_提示された文章:_
8月は結局一本もnoteを書かなかったため、連続投稿記録は4か月で途絶えた。どこかでは途絶えるだろうと思っていたのであまり悲しくはない。
以前どれかの雑記で話した通り、あと10日も経てば10月になり、この雑記のナンバリングも1に戻る。(正確には、「2-①」になる。第2シーズンだ。)

自分は「一度途切れたものを再開する」力に欠けており、いったん途切れてしまうと必要に迫られないと再開出来ないことが多い。そんなわけでnoteも当分は書かないのだろう、と思っていたのだが、今シーズン中にもう一度筆を執ることになった。必要に迫られたのだ。


昨日、23時すぎに、閉店間際のスーパーにご飯を買いに行った。
24時閉店のため、23時ごろには全ての弁当やお惣菜が半額になる。ちょうどこの時間におなかが空いていたなら、こんな激アツチャンスタイムを逃す手はない。

徒歩10分ほどの距離を、Anki(単語帳アプリ)を回しながら歩いた。短文基本の問題群はあまり手間取らないからありがたい。生活にAnkiが組み込まれたのはごくごく、本当にごくごく最近だ。定着するかは分からない。これも必要に迫られてのことなのだけれど、その話はまた今度。

10分で100枚を回し、何かをした気になって意気揚々とスーパーに入った。
閉店間際の店内は、人も品物もまばらだった。帰り際であろうスーツ姿の男性や、楽しげにいちゃいちゃするカップル、この近くに泊っていると思われる軽装の外国人旅行客などに紛れて、私もごはんの品定めに加わった。
予想通り全てが半額になっていた。普段は「値段の割にボリュームがなぁ」と手を出さずにいた「管理栄養士監修!」のちょっとお上品なお弁当と、それだけではやはり足りないのでいなり寿司と、あと最近あまり摂れていない自覚がある動物性たんぱく質の補充のために5個入りの唐揚げを買った。
合計してわずか600円。昨日はうっかりお昼ご飯を食べ損ねていたため、2食分と考えると非常に安い。ありがたいありがたい。

ほくほく顔でレジに向かう。私のひとつ前に並んでいたお客さんは上記のカップルで、一本のワインと、3種類ほどのおつまみ、そして1kgの氷を購入していた。これから宅飲みなのだろう。


恋愛をしている他人を羨ましく思う感情は、昨日芽生えたものでも、近年芽生えたものでもない。小学生だったころ、もっと言えば物心ついたころから、「恋愛」というものに憧れを持っている。

_元のデータ:_
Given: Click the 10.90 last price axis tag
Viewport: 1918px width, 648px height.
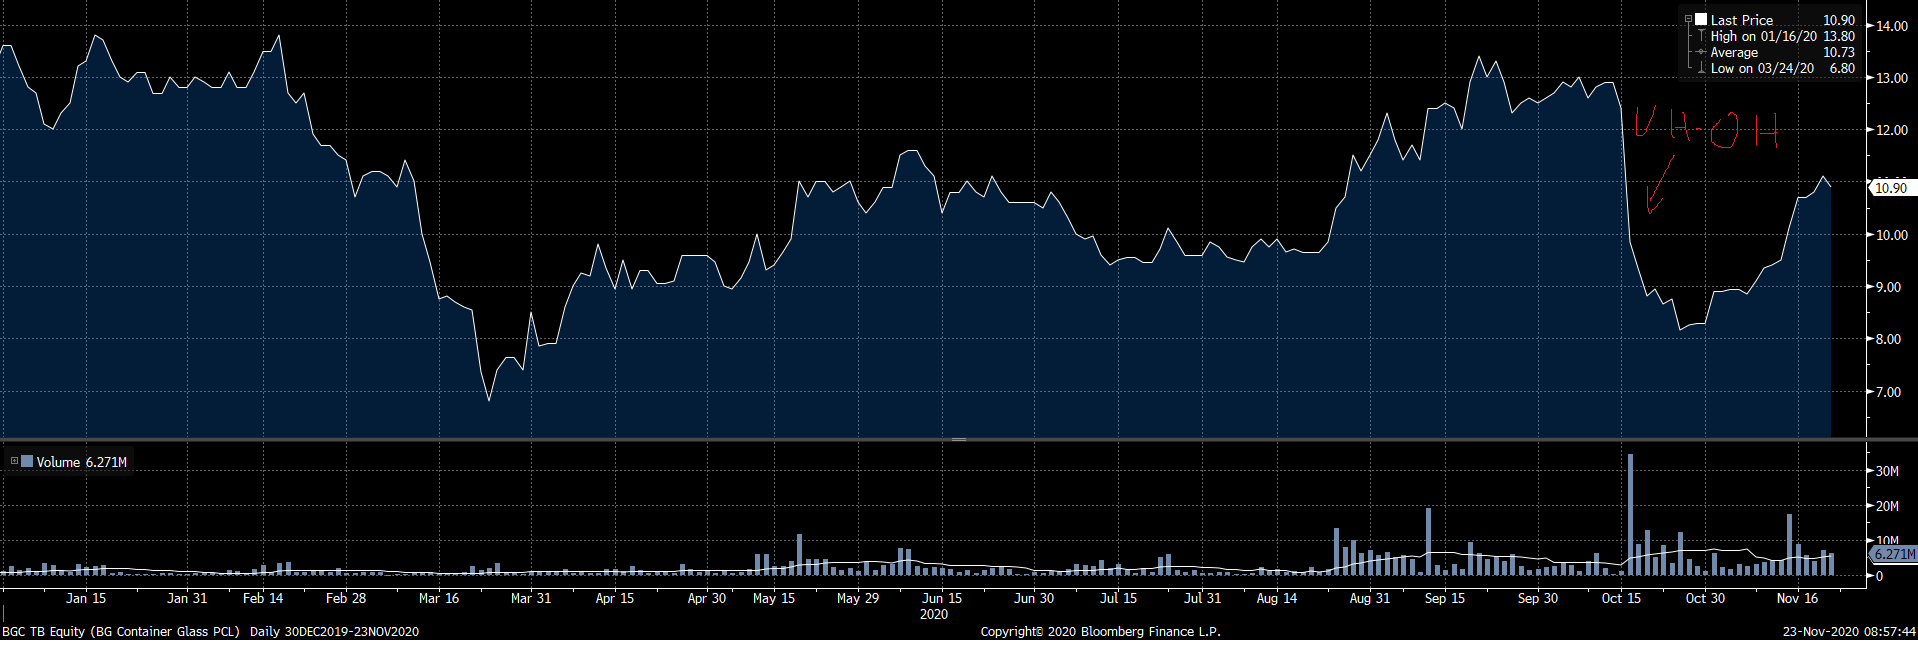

_問題の内容:_ 雑記の中で、「以前どれかの雑記で話した通り」という言葉を含むところから始まり「昨日、23時すぎに、閉店間際のスーパーにご飯を買いに行った。」で終わる部分を、一字も変えずに書き写してください。 データは使わなくてもかまいません。

_この問題の答え:_
以前どれかの雑記で話した通り、あと10日も経てば10月になり、この雑記のナンバリングも1に戻る。(正確には、「2-①」になる。第2シーズンだ。)

自分は「一度途切れたものを再開する」力に欠けており、いったん途切れてしまうと必要に迫られないと再開出来ないことが多い。そんなわけでnoteも当分は書かないのだろう、と思っていたのだが、今シーズン中にもう一度筆を執ることになった。必要に迫られたのだ。


昨日、23時すぎに、閉店間際のスーパーにご飯を買いに行った。